An Introduction To ESG Reporting And Why It’s Important

With the latest climate-related reporting requirements rolling out, there’s a new spotlight on ESG practices. Approaches to ESG measurement are ever-evolving, so read on to get up to speed on the basics.


Environmental, Social, and Governance (ESG) practices are actions taken by companies looking to do less harm or more good. While the term was first coined in 2004, the concept has existed for decades. Today ESG is a common way to measure a business’s impact on the planet and society, along with their system of decision-making and control.

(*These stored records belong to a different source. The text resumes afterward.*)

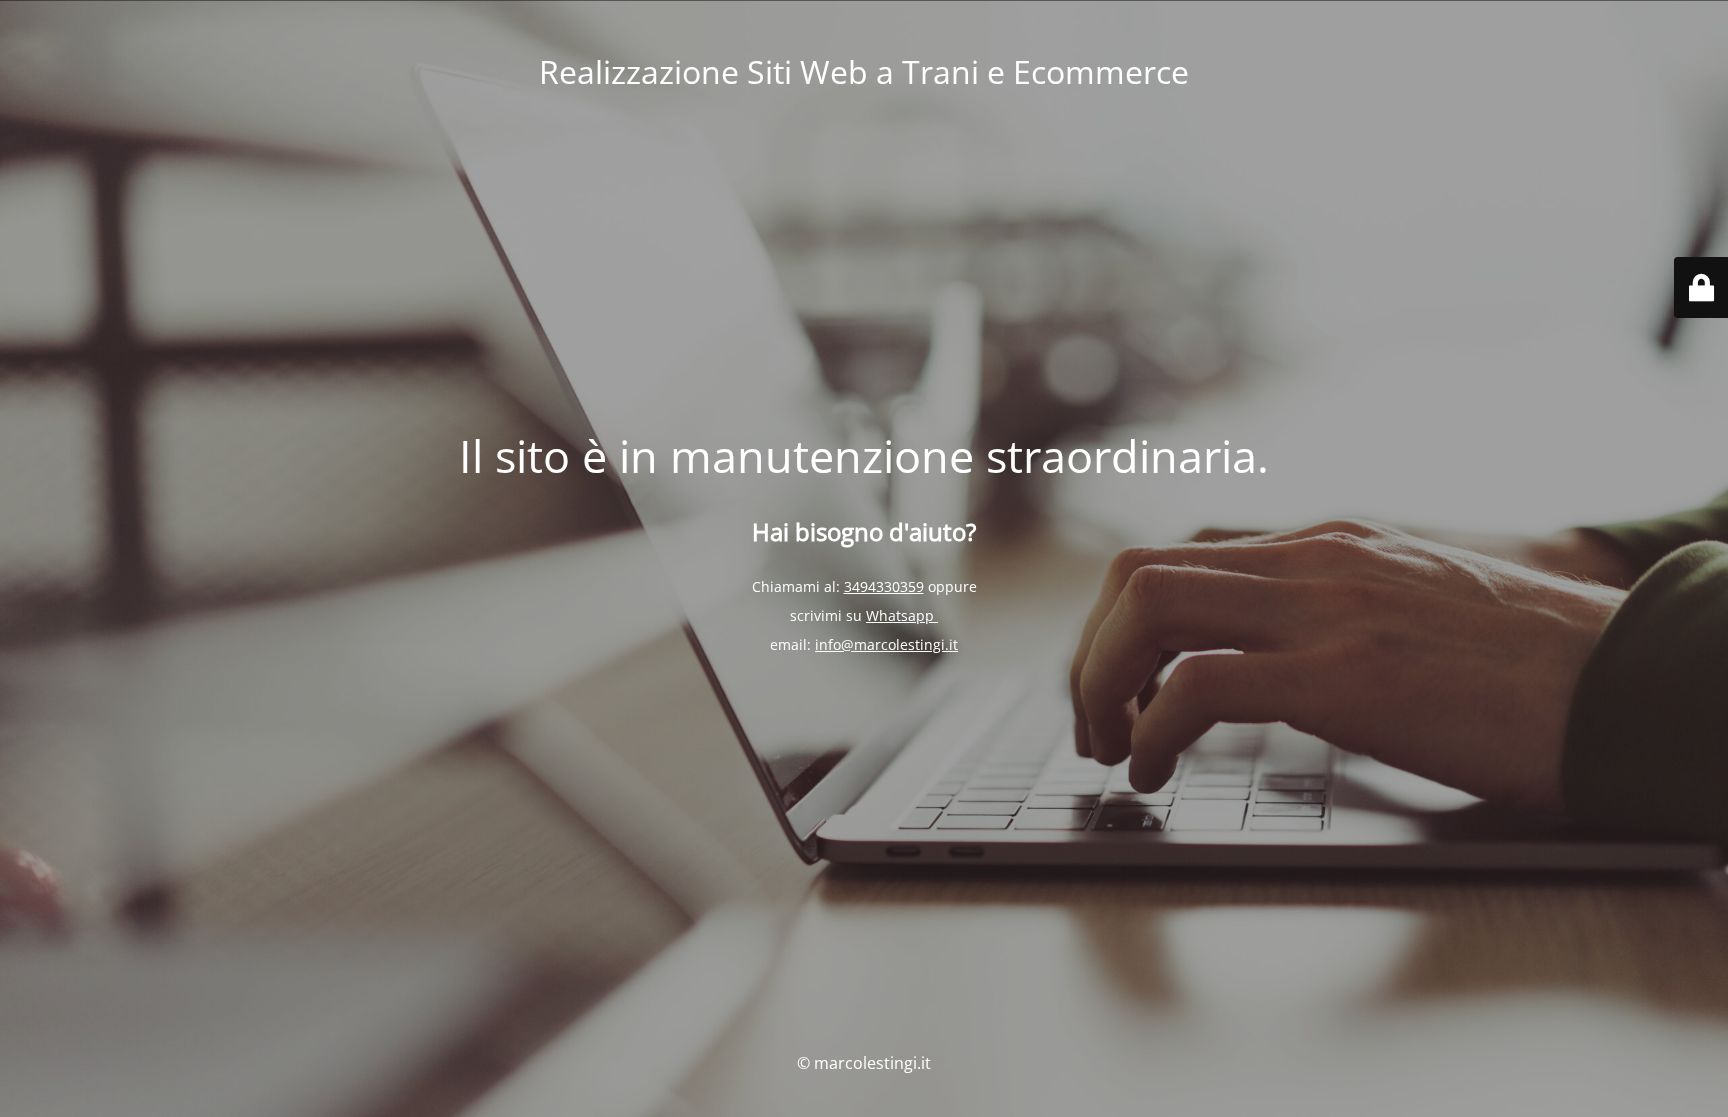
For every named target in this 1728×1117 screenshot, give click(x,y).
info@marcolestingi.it (886, 644)
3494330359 (884, 586)
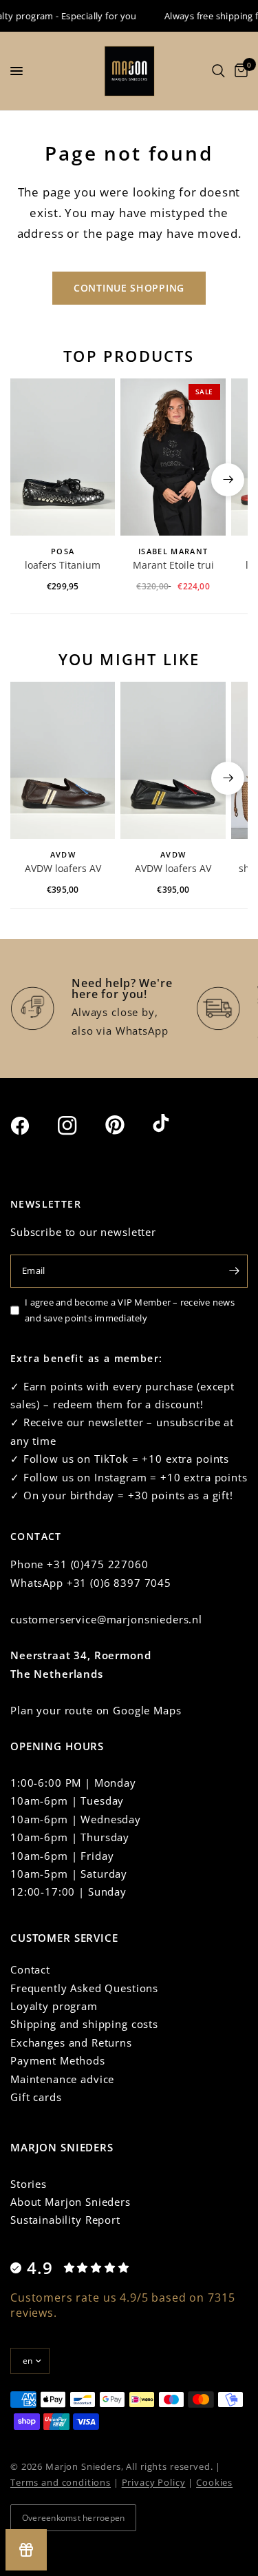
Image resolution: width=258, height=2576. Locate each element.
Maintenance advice (62, 2079)
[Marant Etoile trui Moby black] (172, 457)
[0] (239, 71)
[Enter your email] (234, 1271)
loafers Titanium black (62, 566)
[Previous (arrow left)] (30, 479)
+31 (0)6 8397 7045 (119, 1583)
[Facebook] (32, 1125)
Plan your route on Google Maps (96, 1710)
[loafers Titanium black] (62, 457)
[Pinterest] (127, 1125)
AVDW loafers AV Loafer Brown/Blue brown (62, 869)
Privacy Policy (154, 2482)
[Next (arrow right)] (227, 479)
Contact (30, 1969)
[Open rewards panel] (26, 2549)
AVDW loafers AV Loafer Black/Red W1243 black (173, 869)
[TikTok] (175, 1124)
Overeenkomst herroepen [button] (73, 2518)
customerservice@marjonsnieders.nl (106, 1619)
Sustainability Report (65, 2220)
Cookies (214, 2482)
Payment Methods (57, 2060)
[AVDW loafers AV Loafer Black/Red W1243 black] (172, 760)
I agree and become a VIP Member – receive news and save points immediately (130, 1310)
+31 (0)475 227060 (97, 1564)
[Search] (218, 71)
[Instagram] (80, 1125)
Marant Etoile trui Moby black (173, 566)
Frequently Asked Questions (84, 1988)
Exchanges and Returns (71, 2042)
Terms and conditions (60, 2482)
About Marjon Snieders (70, 2202)
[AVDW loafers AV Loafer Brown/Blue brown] (62, 760)
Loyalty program (54, 2006)
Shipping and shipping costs (84, 2024)
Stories (28, 2184)
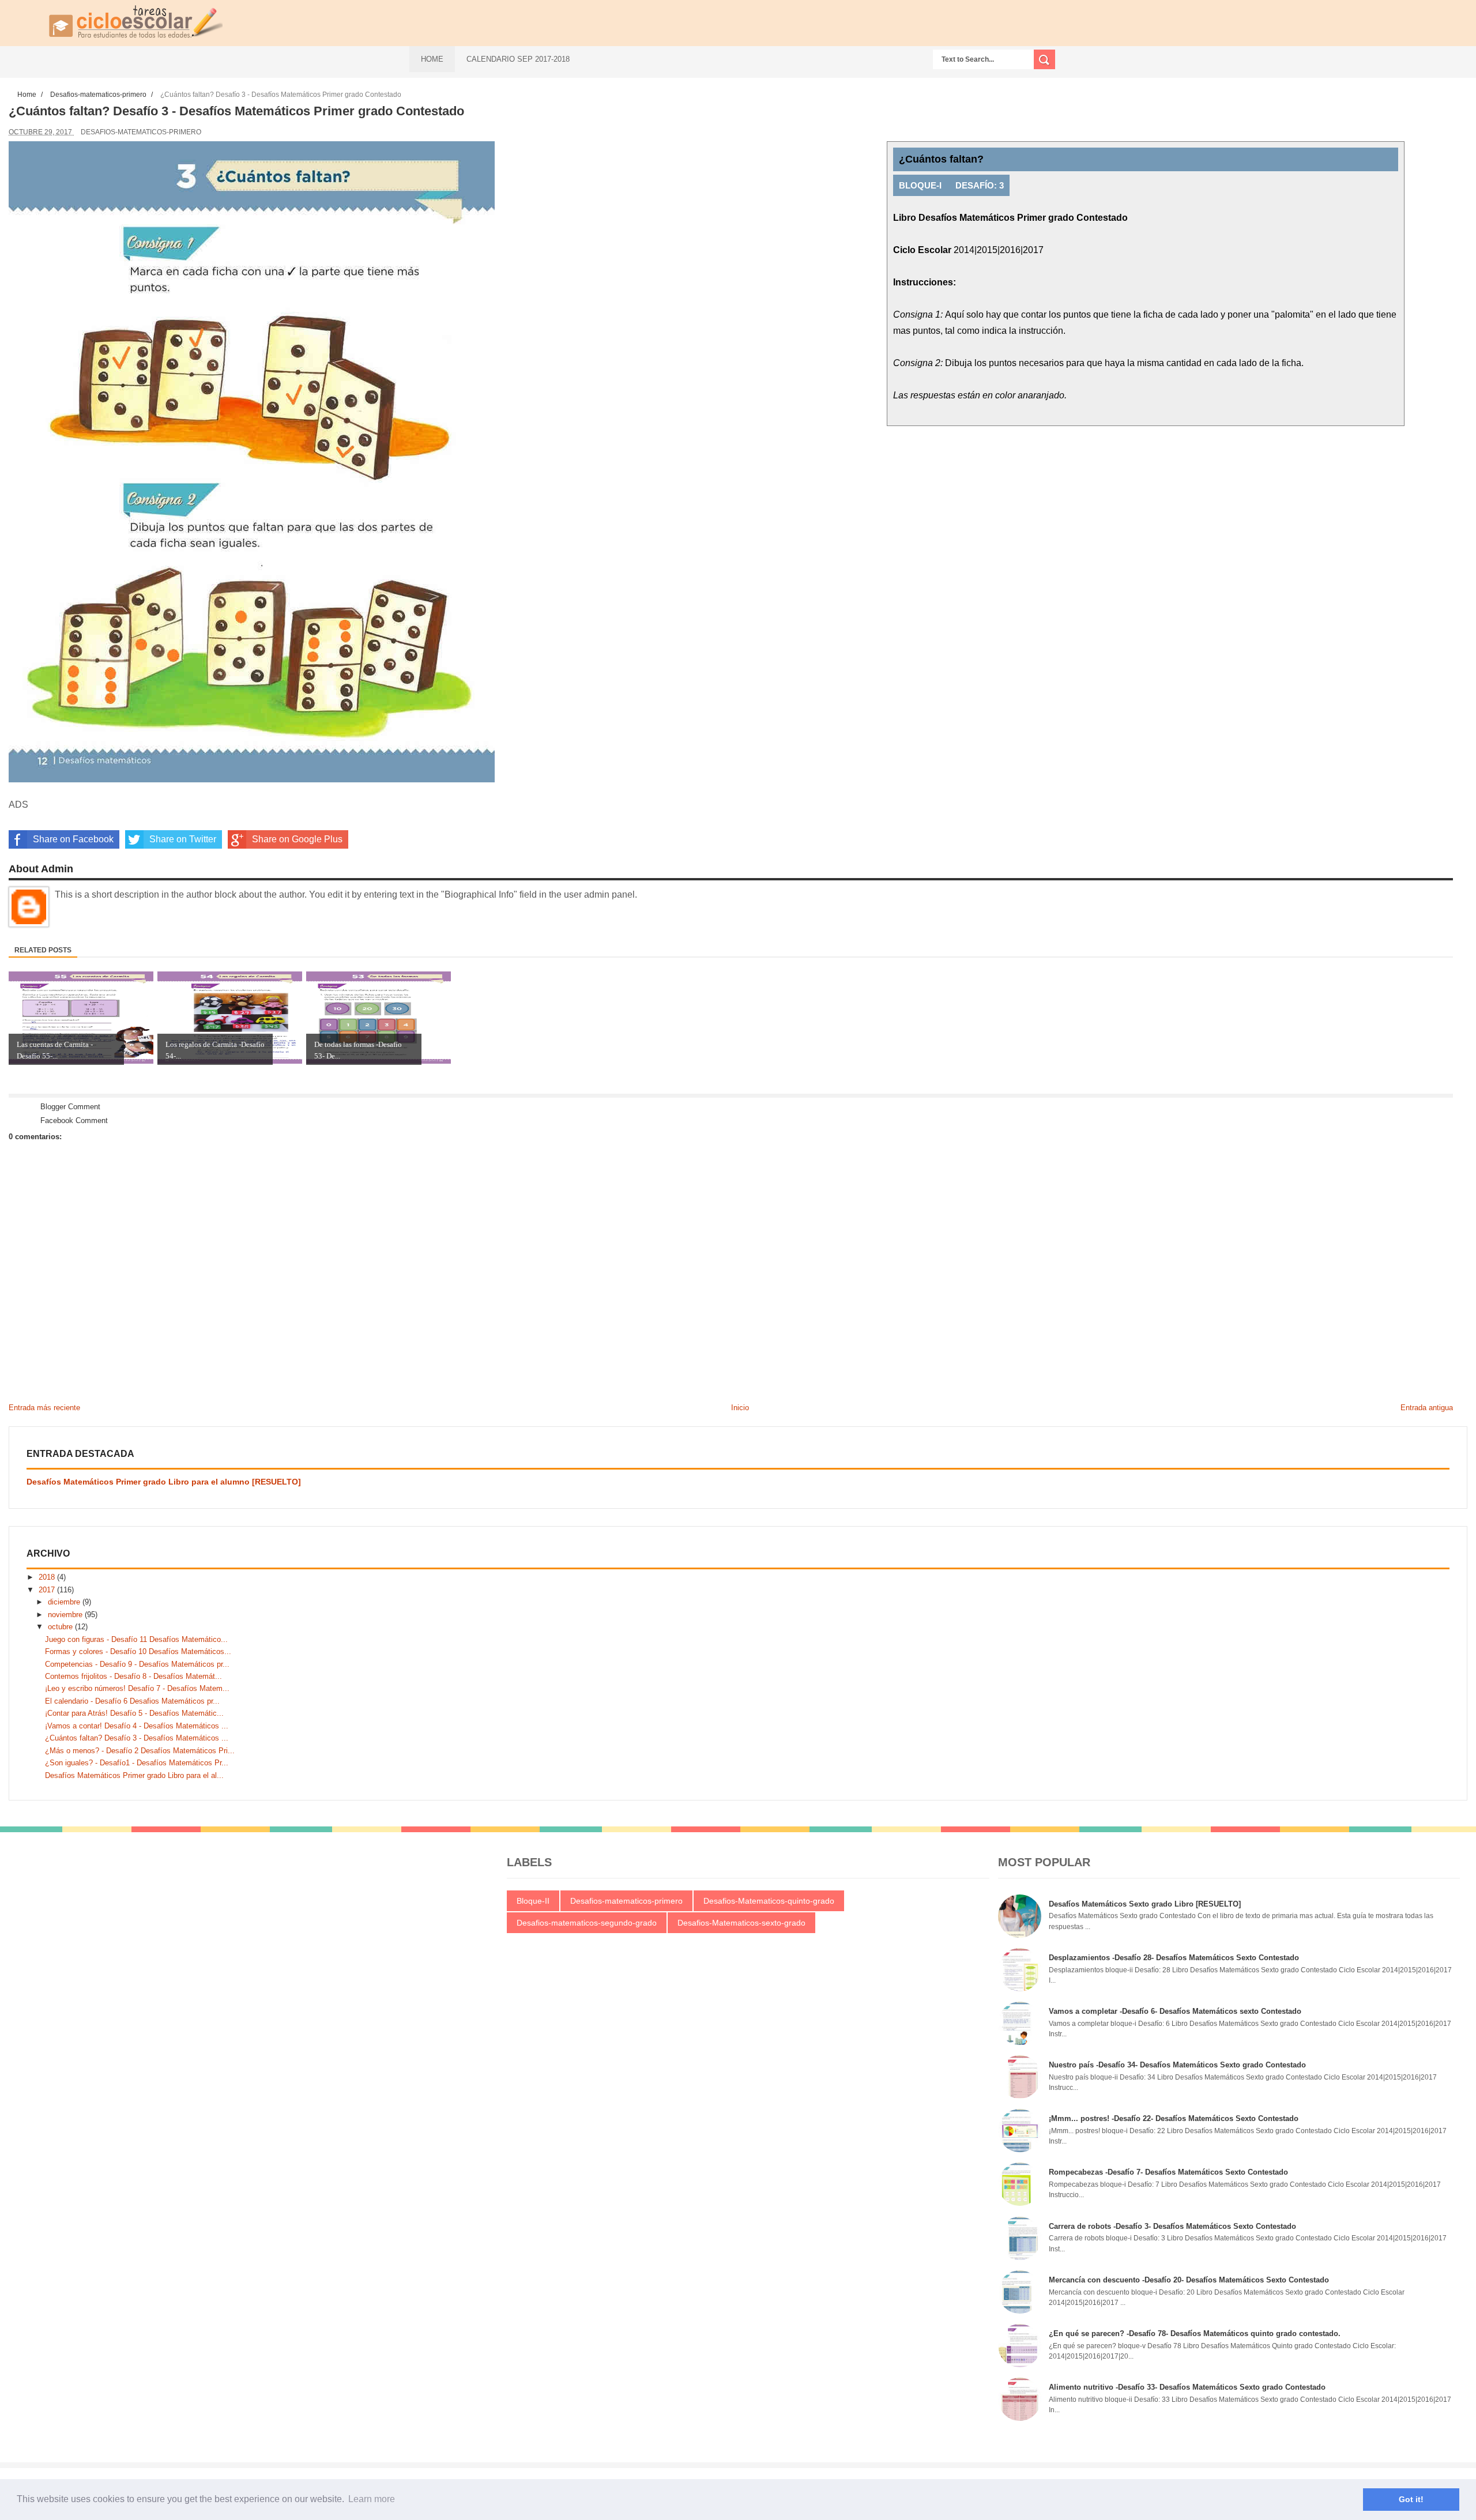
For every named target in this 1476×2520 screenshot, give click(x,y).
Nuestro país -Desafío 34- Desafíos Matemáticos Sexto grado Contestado (1177, 2065)
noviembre (66, 1614)
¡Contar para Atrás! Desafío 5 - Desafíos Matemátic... (134, 1713)
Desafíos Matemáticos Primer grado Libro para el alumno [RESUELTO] (164, 1481)
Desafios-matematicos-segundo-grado (587, 1922)
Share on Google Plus (297, 839)
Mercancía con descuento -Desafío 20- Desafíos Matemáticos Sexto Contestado (1189, 2280)
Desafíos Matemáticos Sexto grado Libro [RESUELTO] (1145, 1904)
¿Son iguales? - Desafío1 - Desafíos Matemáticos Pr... (136, 1762)
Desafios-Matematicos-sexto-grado (741, 1922)
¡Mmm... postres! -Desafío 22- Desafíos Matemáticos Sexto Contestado (1173, 2118)
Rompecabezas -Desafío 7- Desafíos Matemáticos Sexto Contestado (1168, 2172)
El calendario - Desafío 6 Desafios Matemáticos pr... (132, 1701)
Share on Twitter (182, 839)
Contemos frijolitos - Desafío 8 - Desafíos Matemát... (133, 1676)
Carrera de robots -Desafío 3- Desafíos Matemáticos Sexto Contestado (1172, 2226)
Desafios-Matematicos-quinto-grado (768, 1900)
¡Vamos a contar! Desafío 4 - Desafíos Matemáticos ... (136, 1726)
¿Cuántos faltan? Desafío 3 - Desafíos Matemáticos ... (136, 1738)
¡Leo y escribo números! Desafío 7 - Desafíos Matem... (137, 1688)
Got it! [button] (1411, 2499)
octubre (61, 1626)
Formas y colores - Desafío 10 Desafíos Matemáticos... (138, 1651)
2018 (48, 1577)
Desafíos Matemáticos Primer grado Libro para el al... (134, 1775)
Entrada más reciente (44, 1407)
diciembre (65, 1602)
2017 (48, 1589)
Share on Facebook (73, 839)
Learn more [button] (371, 2499)
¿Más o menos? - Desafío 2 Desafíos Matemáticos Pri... (140, 1750)
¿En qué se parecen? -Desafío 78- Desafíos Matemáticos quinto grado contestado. (1195, 2333)
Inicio (740, 1407)
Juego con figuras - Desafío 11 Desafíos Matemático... (136, 1639)
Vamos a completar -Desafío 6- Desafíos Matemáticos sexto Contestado (1175, 2011)
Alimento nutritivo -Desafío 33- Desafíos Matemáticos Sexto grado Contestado (1187, 2387)
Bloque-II (533, 1900)
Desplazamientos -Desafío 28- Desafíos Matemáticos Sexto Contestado (1174, 1957)
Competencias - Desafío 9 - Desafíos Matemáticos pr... (137, 1664)
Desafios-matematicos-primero (141, 132)
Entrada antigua (1426, 1407)
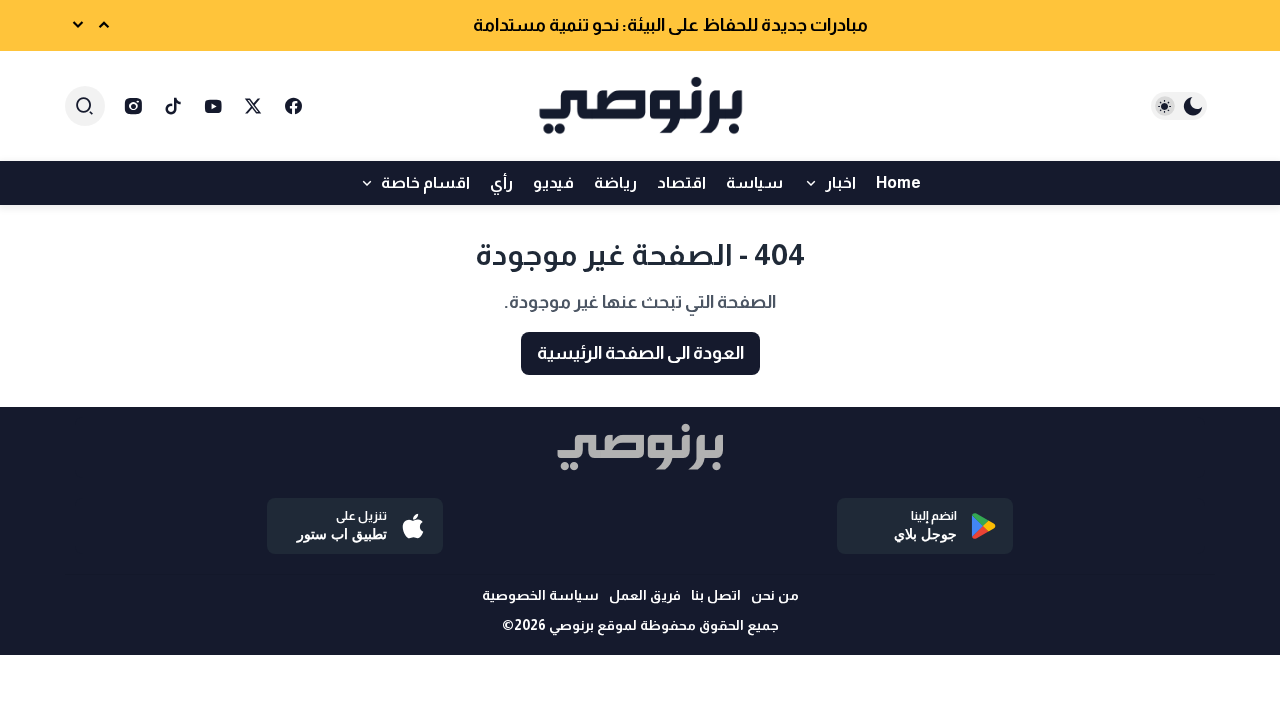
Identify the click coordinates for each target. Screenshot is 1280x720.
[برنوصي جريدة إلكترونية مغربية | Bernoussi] (640, 106)
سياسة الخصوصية (540, 595)
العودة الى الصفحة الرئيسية (640, 353)
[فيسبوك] (293, 106)
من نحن (775, 595)
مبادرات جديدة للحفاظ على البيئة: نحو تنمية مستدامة (670, 25)
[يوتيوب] (213, 106)
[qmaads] (640, 447)
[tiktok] (173, 106)
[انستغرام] (133, 106)
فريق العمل (645, 595)
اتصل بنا (716, 595)
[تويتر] (253, 106)
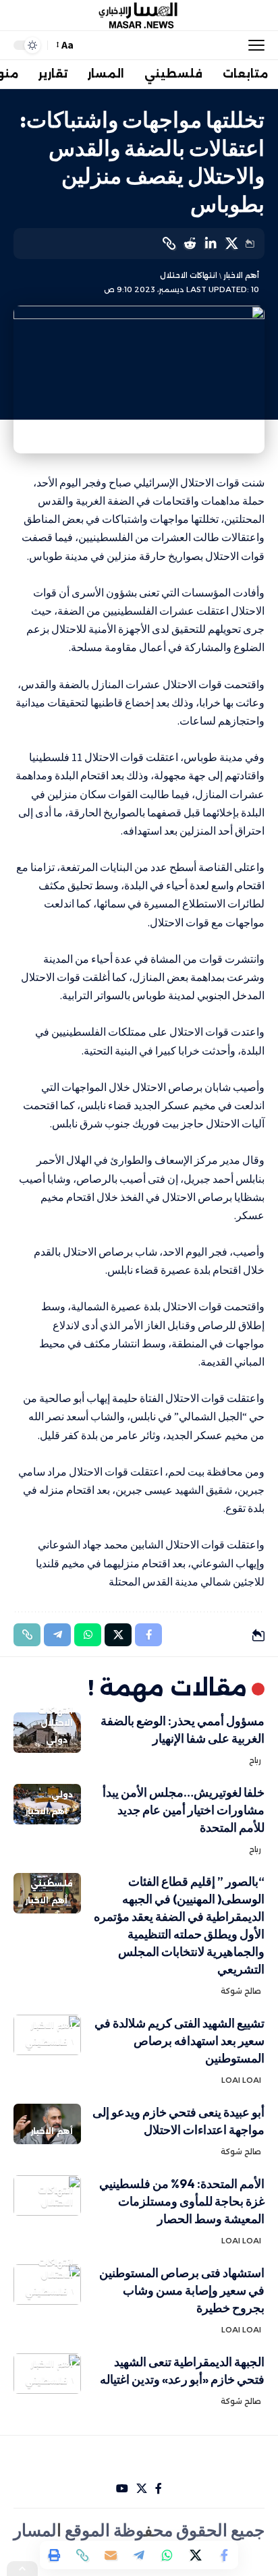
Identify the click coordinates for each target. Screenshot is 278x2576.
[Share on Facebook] (224, 2555)
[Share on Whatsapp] (167, 2555)
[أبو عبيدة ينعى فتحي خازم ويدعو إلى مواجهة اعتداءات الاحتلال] (47, 2124)
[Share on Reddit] (189, 243)
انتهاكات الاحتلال (188, 275)
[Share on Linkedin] (210, 243)
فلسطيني (51, 1883)
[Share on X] (231, 243)
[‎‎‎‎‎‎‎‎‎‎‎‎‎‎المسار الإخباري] (139, 15)
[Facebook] (158, 2489)
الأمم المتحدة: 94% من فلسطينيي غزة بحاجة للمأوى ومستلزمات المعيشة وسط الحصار (182, 2201)
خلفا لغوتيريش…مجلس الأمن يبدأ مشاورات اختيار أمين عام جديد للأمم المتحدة (184, 1810)
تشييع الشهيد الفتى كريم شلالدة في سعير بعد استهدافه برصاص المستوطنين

Put simply, ESG reports provide a snapshot of a company’s positive and negative practices. A new wave of investors reference ESG reports to help screen for values-aligned companies that might make for solid investment opportunities. And prospective customers and employees may look to a company’s ESG commmunications, in particular, their sustainability and social impact, before making a purchase or accepting a job. Recording and measuring ESG factors is now all but mandatory for businesses.

Currently, ESG reporting lacks a single set of guidelines, standardized metrics, or definitions. However, many measurement leaders advocate for creating more consistent ESG reporting guidelines, and some regions have taken steps to mandate reports. The EU Corporate Sustainability Reporting Directive (CSRD) now requires major companies in the European Union to report on their environmental, social, and human rights impacts. Meanwhile, the US Securities and Exchange Commission (SEC) recently rolled out climate disclosure rules for US-based businesses to protect investors through policies and procedures that would share the impact of climate change-related risk on business strategy and outlook.

Key components of ESG reporting guidelines

Most large companies publish ESG reports that follow one or more popular reporting frameworks for consistent data. For example, popular approaches today include the Global Reporting Initiative (GRI), Sustainability Accounting Standards Board (SASB), Task Force on Climate-related Financial Disclosures (TCFD), and International Sustainability Standards Board (ISSB).

Typically, frameworks cover three key areas of an organization’s operations and risks:

    Environmental metrics
    What actions does your business take to help the environment? You may include measurements of efforts to reduce greenhouse gas emissions, manage waste responsibly, improve air and water quality, and conserve natural resources, to name a few.

    Social metrics
    What is your company doing to improve lives? This reporting may include metrics on employee well-being, diversity initiatives, data protection and privacy policies, community involvement, and human rights and labor standards.

    Governance metrics
    What is your leadership doing to guard against corruption and ensure investments remain sustainable into the future? This reporting demonstrates whether your company follows industry best practices for internal controls, principles, procedures, board and executive composition, and whistleblower programs.

Best practices for ESG reporting

A carefully considered approach to ESG reporting will save your business time and produce more meaningful reports. To ensure that your ESG strategy is prioritized, involvement from your board and C-Suite is crucial. Here are a few more steps you can take to facilitate the ESG reporting process:

    1. Engage constituents in the reporting process. Understand who among your customers, employees, and supply chain is most central to your impact.

    2. Understand what factors are most relevant to your business. The areas where you should focus attention will be unique to the risks in your operations. Start with a materiality assessment, which measures what is significant to your constituents.

    3. Set realistic and measurable ESG goals. Well-defined short- and long-term goals are important at the earliest stages of reporting. This will ensure the data you collect is precise and confirmable.

    4. Refine reporting strategies. ESG reporting is an ongoing process that requires companies to improve their process every year.

What’s next for ESG?

In recent years, the topic of ESG has become the subject of growing backlash. Opinions range from casual skepticism to strong political opposition. Opponents feel the emphasis on ESG reduces economic freedom. Meanwhile, champions of ESG feel it’s an important tool for driving better business practices. About half of large US-based companies have experienced some form of backlash against ESG, according to a survey from The Conference Board. The current moment is an opportunity to align your ESG approach with core strategy and clarify your ESG communications.

The benefits of ESG reporting remain clear. ESG continues to guide business improvements and attract investors, customers, and other collaborators. How the acronym and concepts will evolve over the next two decades is unclear. But the idea of measurement for better business has staying power.